Outcomes of a Multimodal Resilience Training Program in an Outpatient Integrative Medicine Clinic

Kristen H Griffin, Jill R Johnson, Jennifer P Kitzmann, Alison K Kolste, Jeffery A Dusek
Journal of Alternative and Complementary Medicine: Research on Paradigm, Practice, and Policy 2015, 21 (10): 628-37

OBJECTIVE: To investigate the outcomes of resilience training (RT) in an outpatient clinical setting on symptom relief for current or recurrent depression, as well as perceived stress and state and trait anxiety.

DESIGN: Observational effectiveness study.

SETTINGS/LOCATION: Penny George Institute for Health and Healing, Allina Health, Minneapolis, MN.

PARTICIPANTS: A total of 728 men and women age 18 years and older who participated in the RT program between December 1, 2007, and November 31, 2012. Of these individuals, 371 were considered study contributors and completed at least one questionnaire both before (pre-RT) and after (post-RT) completion of the program. The remaining participants were considered study non-contributors and did not complete any questionnaires.

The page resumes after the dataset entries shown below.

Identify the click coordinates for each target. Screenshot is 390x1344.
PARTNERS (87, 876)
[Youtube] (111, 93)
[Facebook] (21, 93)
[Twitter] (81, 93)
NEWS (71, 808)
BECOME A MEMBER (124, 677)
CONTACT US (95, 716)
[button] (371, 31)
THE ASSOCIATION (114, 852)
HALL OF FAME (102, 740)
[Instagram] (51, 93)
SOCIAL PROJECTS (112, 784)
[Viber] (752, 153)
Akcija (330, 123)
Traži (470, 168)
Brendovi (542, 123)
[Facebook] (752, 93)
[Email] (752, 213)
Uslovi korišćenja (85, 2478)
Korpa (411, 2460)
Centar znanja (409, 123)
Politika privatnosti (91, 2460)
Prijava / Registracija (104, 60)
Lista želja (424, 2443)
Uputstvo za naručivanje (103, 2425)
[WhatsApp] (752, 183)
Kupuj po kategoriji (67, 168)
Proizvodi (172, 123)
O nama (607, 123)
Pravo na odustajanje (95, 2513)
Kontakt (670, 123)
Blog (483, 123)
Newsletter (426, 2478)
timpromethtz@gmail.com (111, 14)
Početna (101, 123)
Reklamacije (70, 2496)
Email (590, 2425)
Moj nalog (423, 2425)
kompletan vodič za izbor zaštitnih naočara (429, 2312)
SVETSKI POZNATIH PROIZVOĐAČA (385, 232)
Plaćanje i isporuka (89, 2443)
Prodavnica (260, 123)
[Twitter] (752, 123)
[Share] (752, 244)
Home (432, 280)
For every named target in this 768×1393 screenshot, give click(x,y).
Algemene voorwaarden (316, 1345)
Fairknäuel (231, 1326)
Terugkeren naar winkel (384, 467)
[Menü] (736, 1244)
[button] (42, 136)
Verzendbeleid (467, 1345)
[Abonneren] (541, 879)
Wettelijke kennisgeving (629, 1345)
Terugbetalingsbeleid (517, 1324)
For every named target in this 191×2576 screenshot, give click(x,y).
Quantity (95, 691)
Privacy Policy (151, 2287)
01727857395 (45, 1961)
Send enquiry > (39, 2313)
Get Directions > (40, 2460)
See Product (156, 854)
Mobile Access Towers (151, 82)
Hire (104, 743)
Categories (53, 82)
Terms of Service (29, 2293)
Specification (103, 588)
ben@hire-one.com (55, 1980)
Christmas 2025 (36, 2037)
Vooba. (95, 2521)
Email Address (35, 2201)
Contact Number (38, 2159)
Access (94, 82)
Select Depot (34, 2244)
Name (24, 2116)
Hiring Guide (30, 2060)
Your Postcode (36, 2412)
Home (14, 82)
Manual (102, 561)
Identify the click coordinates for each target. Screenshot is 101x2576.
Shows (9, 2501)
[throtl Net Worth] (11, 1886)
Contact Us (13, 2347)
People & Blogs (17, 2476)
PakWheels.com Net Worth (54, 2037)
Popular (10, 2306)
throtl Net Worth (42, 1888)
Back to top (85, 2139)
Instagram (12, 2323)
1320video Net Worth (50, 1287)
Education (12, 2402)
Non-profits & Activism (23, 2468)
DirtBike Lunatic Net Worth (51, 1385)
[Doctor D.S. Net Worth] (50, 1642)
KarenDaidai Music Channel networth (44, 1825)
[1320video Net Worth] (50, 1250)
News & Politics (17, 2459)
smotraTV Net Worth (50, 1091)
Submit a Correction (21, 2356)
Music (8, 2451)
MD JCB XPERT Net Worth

INTERVENTIONS: RT is a mindfulness-based program that synergizes elements of mindfulness meditation with nutrition and exercise into a cohesive intervention.

OUTCOME MEASURES: Depressive symptoms, as well as state and trait anxiety and perceived stress.

RESULTS: Among the 371 RT participant contributors, depressive symptoms, perceived stress, and state and trait anxiety improved significantly from pre-RT to post-RT. Furthermore, among participants with depression at baseline, Center for Epidemiologic Studies Depression Scale-10 scores decreased by a mean of 44.0% (from 17.5 to 9.8), a value below the cutoff for significant depressive symptoms. Baseline perceived stress scores were the most predictive of program success.

CONCLUSIONS: This study provides evidence that a multimodal RT program delivered in a real-world clinical setting improves symptoms of depression, anxiety, and stress. Limitations of this effectiveness study include a homogeneous population of mostly white women and a large amount of randomized, imputed, and missing data. Future work should include a randomized controlled trial and potentially studies to separate RT into the three components to determine which may be primarily responsible for the improved outcomes.